Sport : Meine Elf: Der Bierhoff muss raus! (Kommentar)

Rudi Völler kann nicht alles wissen. Deshalb

Rudi Völler kann nicht alles wissen. Deshalb wird ihm jeden Freitag erzählt, wer eigentlich in seiner Mannschaft spielen müsste.
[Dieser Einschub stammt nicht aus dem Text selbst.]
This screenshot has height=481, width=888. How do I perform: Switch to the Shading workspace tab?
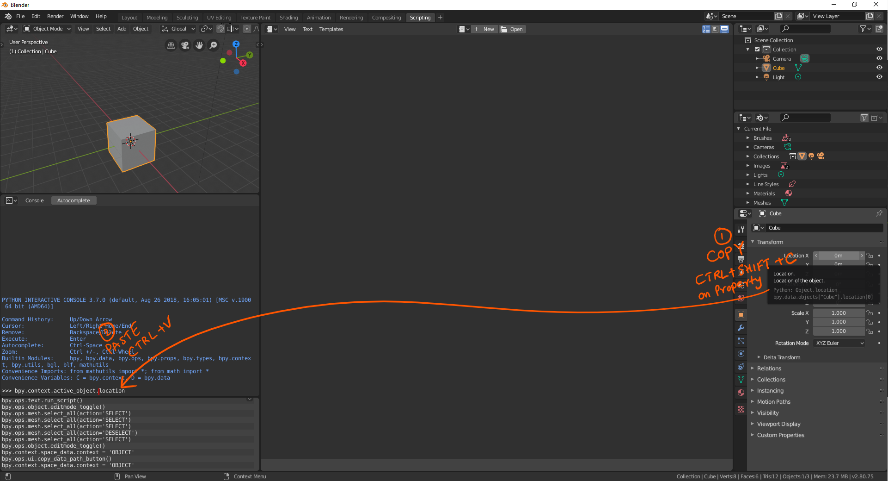click(x=288, y=18)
Der Bundestrainer heute: Jochen Goertz, 44, Pfarrer (St. Bartholomäus), Berlin

Es ist schon traurig, dass sich für das Spanien-Länderspiel keine neuen Kandidaten anbieten. Deutschland wird auf zehn Jahre weg sein von der Spitze. Ziege und Bierhoff haben nichts in der Nationalmannschaft zu suchen. Bierhoff bringt doch nichts mehr. Der kann seine Werbung machen, damit hat er genug zu tun. Völler ist als Übergang nicht schlecht und Daum dann die beste Lösung. Mit den alten Osttrainern, die jetzt in den Startlöchern stehen, wie Eduard Geyer in Cottbus und Hans Meyer in Mönchengladbach, käme man vielleicht vom Regen in die Jauche. Ich weiß nicht, ob der Kasernenstil sich durchsetzen würde. Völler kennt seine Leute aus Leverkusen, er soll Nowotny hinten reinstellen. Davor Jeremies, wenn er wieder gesund ist, Kahn im Tor, rechts Rehmer, links Heinrich, der wird in Dortmund wieder so gut werden wie früher. Scholl hat immer wieder geniale Momente, ist aber kein klassischer Spielmacher. Neben ihm spielen Deisler, Hamann und Beinlich. Angreifer sind Neuville und Zickler - wenn der hält, was er jahrelang versprochen hat. Gegen Spanien darf man nicht das Gefühl haben, dass die Spieler gar keine Lust haben, so wie bei der EM. Die Rivalitäten innerhalb des Teams müssen aufhören. Ich selbst habe in der Jugend bei der BSG Motor Weimar gespielt, da galt Teamgeist noch was.